Work required: Return each line of the records below that contains the string "screenshot", matching its case exactly.

Data for processing:
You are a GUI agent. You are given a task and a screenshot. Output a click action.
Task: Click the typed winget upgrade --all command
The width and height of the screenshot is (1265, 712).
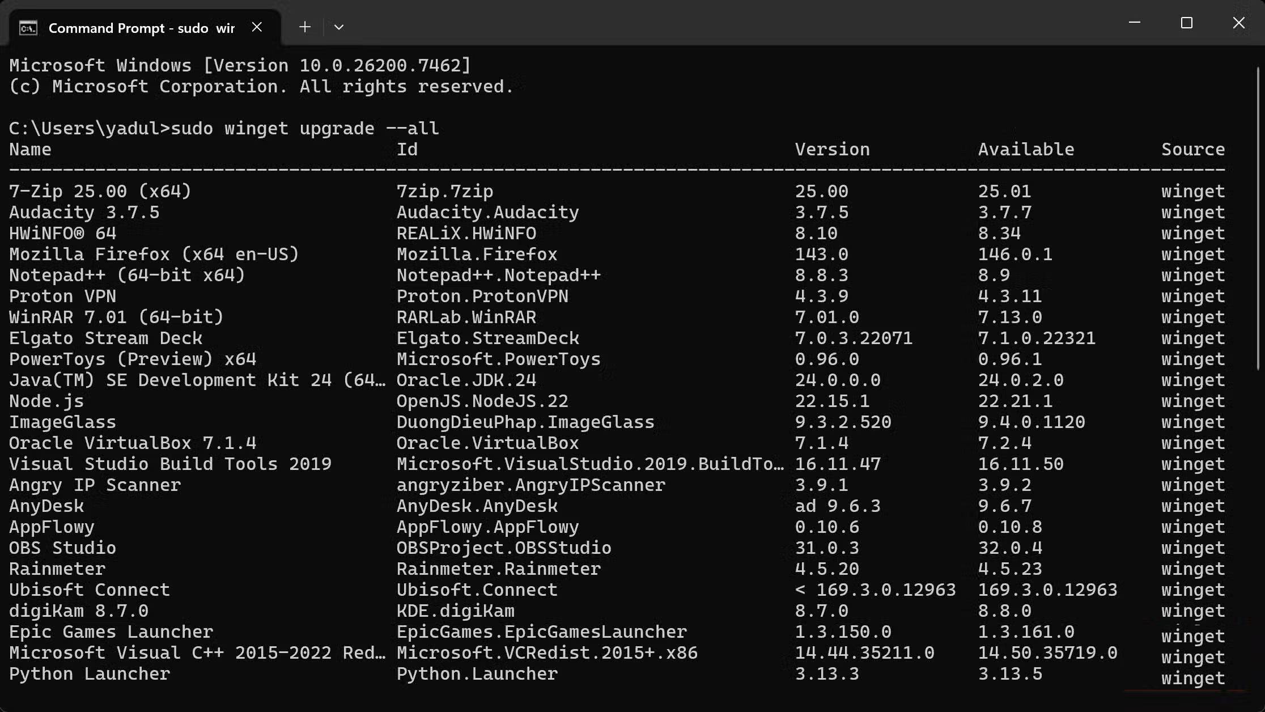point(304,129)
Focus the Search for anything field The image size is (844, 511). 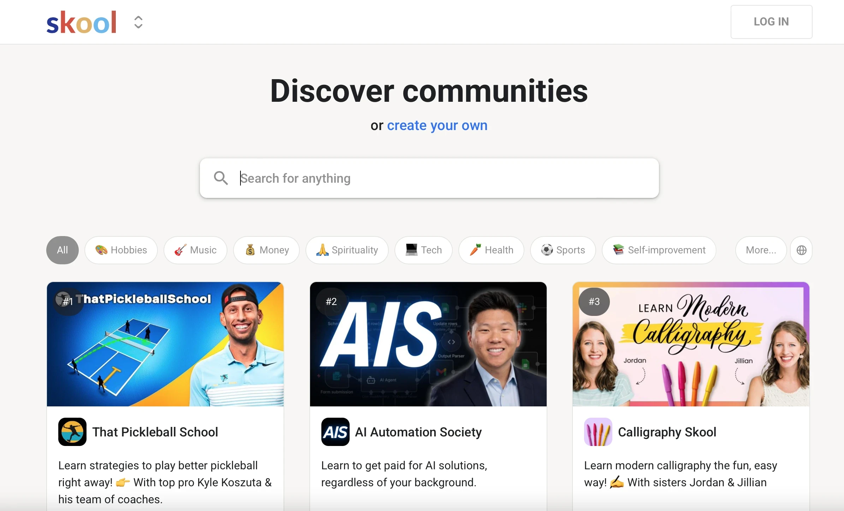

Solution:
You are a GUI agent. You are given a task and a screenshot. Output a click action.
The width and height of the screenshot is (1265, 712).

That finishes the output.